A complete Guide about Cryptogenic stroke
Stroke is one of the most crucial medical concerns around the globe. NHANES 2015-2018 data shows that approximately 7.6 million people aged below 20 have had a stroke in the United States alone, and an estimated 795,000 people experience a recurrent stroke.
Although there are some known causes, the actual medical reasons behind some strokes remain a mystery. Such a stroke with unknown causes is called an unknown stroke or cryptogenic strokes.
What is a Cryptogenic Stroke?
A stroke is typically caused by a blood clot that travels to the brain and impedes cerebral blood circulation. A Cryptogenic stroke, also known as a stroke of undetermined etiology, Cryptogenic meaning or it can be defined as a cerebral infarction that is not caused by definite large artery atherosclerosis, cardioembolis , or small artery diseases despite thorough serologic, cardiac, and vascular consideration.

DATA EXTRACT —
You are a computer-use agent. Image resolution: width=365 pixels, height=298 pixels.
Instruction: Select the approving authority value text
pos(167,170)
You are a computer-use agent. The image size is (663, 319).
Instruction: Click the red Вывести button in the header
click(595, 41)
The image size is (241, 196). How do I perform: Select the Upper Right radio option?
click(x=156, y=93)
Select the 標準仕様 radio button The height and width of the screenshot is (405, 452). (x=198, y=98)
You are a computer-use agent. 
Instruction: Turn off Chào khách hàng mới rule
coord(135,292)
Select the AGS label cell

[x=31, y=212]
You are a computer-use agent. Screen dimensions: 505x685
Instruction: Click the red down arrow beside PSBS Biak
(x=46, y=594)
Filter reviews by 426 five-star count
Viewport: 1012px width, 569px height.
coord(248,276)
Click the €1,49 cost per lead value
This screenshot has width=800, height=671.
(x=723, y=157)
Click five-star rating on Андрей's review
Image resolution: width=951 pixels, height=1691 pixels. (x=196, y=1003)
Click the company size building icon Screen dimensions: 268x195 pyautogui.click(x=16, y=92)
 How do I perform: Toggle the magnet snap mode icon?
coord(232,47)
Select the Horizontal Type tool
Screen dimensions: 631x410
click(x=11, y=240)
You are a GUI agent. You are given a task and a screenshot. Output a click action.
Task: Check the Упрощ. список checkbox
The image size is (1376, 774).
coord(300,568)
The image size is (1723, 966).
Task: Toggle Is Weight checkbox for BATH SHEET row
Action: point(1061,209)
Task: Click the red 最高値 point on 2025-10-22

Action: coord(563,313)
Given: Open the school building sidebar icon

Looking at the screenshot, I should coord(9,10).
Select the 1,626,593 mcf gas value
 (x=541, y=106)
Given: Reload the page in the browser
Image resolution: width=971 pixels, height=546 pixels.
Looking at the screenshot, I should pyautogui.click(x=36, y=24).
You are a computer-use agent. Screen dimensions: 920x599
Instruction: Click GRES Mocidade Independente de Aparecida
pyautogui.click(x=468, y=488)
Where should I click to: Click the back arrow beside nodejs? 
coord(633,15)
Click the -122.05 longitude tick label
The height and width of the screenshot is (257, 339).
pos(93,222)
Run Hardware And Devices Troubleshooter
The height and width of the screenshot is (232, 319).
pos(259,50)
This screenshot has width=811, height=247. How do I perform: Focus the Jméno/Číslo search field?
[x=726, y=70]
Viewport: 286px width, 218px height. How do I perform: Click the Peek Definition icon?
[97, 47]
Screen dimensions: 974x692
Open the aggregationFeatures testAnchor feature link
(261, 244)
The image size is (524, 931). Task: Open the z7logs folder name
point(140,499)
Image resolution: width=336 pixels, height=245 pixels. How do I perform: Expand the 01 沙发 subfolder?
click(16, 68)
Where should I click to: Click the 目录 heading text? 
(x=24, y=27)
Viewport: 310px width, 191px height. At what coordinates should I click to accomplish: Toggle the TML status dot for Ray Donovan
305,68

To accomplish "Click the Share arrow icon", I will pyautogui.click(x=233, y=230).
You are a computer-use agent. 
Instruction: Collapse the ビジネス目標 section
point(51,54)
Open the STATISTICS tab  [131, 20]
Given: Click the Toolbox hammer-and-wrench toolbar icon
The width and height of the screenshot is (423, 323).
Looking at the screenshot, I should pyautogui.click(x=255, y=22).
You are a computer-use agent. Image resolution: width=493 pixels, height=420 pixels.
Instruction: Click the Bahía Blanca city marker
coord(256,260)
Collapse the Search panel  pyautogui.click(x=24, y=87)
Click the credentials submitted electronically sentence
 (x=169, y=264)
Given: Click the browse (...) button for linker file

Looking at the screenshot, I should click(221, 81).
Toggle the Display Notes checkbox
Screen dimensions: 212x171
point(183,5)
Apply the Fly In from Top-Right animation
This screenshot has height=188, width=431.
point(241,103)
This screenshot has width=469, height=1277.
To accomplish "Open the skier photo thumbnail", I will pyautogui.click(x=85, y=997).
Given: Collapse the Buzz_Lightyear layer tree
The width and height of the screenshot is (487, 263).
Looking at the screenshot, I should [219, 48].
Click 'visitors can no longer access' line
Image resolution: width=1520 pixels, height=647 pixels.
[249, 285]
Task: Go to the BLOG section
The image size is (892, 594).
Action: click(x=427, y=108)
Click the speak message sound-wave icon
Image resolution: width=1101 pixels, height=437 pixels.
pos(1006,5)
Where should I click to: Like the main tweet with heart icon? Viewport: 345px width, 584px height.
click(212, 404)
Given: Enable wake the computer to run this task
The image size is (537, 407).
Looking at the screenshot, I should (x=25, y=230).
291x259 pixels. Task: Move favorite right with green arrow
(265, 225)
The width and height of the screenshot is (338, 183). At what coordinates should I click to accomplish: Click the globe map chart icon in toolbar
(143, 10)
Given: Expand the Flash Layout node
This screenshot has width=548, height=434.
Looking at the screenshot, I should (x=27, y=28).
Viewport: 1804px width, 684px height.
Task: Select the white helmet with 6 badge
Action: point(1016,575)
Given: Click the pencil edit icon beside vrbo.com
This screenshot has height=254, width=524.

EXERCISE OBJECTIVE —
Answer these questions from the cryptogenic stroke guide:
1. About how many people does the guide say experience a recurrent stroke?
2. According to the guide, what typically causes a stroke?
3. Under the heading "What is a Cryptogenic Stroke?", what is a cryptogenic stroke also known as?

WORKED SOLUTION —
1. An estimated 795,000 people.
2. A blood clot that travels to the brain and impedes cerebral blood circulation.
3. A stroke of undetermined etiology.